On one particular night, feeling particularly anguished by the state of the world, the extreme polarisation, the rising of willful ignorance and hate, it seemed too much to bear. I suddenly remembered a song I had written a few years back but had never recorded. “You’ve expressed this already,” I thought to myself, and began to remember there were others. I sat down and made a list of them. Eleven. Just seeing the titles brought some relief, as if gathering the loose melodic and textual threads of this pain was already therapeutic.
A failing, noisy laptop, a cheap microphone, and free, basic recording software, it struck me that the barrenness, solitude, and relative impoverishment of my circumstances made the perfect background and story for these songs. No ornamentation could be appropriate. No sheen. No sparkle. Just the bare-naked truth of it. And when the next wave of despair came, I remembered the list. I knew I had to record all the songs then and there, in one session, and headed into an all-nighter. I made a record both of the songs, and of the time and place I was in: a solitary night in an apartment in downtown Winnipeg, full of despair, in isolation during a pandemic, knowing that singing and recording were acts of hope and survival.

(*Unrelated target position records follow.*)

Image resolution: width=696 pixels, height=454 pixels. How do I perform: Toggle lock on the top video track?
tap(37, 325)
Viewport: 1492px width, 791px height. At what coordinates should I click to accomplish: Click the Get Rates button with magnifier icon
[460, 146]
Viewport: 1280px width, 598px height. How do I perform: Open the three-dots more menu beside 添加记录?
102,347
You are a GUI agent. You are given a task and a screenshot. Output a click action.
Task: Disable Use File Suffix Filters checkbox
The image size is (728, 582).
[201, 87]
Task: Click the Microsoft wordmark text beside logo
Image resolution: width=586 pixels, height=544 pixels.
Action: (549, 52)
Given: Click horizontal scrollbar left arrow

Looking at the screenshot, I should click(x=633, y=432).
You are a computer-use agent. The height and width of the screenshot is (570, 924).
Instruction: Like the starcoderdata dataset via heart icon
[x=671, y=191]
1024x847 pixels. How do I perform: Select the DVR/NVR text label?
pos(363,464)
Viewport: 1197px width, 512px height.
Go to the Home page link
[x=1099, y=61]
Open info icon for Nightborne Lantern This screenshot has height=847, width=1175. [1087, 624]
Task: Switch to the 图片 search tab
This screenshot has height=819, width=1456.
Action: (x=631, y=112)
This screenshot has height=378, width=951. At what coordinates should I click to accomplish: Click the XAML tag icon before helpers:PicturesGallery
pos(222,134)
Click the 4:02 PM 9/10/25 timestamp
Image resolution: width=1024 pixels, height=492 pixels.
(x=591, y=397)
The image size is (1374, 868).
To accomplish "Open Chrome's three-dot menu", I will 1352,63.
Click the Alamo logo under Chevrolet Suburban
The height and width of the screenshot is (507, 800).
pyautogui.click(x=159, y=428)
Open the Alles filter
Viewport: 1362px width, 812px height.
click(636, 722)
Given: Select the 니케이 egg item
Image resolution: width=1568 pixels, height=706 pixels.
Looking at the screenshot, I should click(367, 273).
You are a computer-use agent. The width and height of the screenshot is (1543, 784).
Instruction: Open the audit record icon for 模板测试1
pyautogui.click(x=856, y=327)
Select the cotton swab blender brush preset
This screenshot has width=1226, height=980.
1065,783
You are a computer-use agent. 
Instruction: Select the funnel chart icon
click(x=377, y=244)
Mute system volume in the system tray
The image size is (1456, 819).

Lorem Ipsum are the two words you see in graphic design, the textual place-holder so that you can choose the font before you insert your own words. Textual place-holder was exactly what these songs were: varied written articulations for the same basic feelings. With some extra digging, I discovered that Lorem Ipsum comes from the Latin Dolorem Ipsum, which means, Pain Itself. What was a design place-holder as I was figuring out the artwork for the album, became its official title.
It has been my practice for as long as I can remember, to use song-writing as the space for pain and its release, and in sharing songs I have learned how necessary art is as a space-holder for what anguishes us. A shared space.
In this sharing, there is the antidote to pain itself.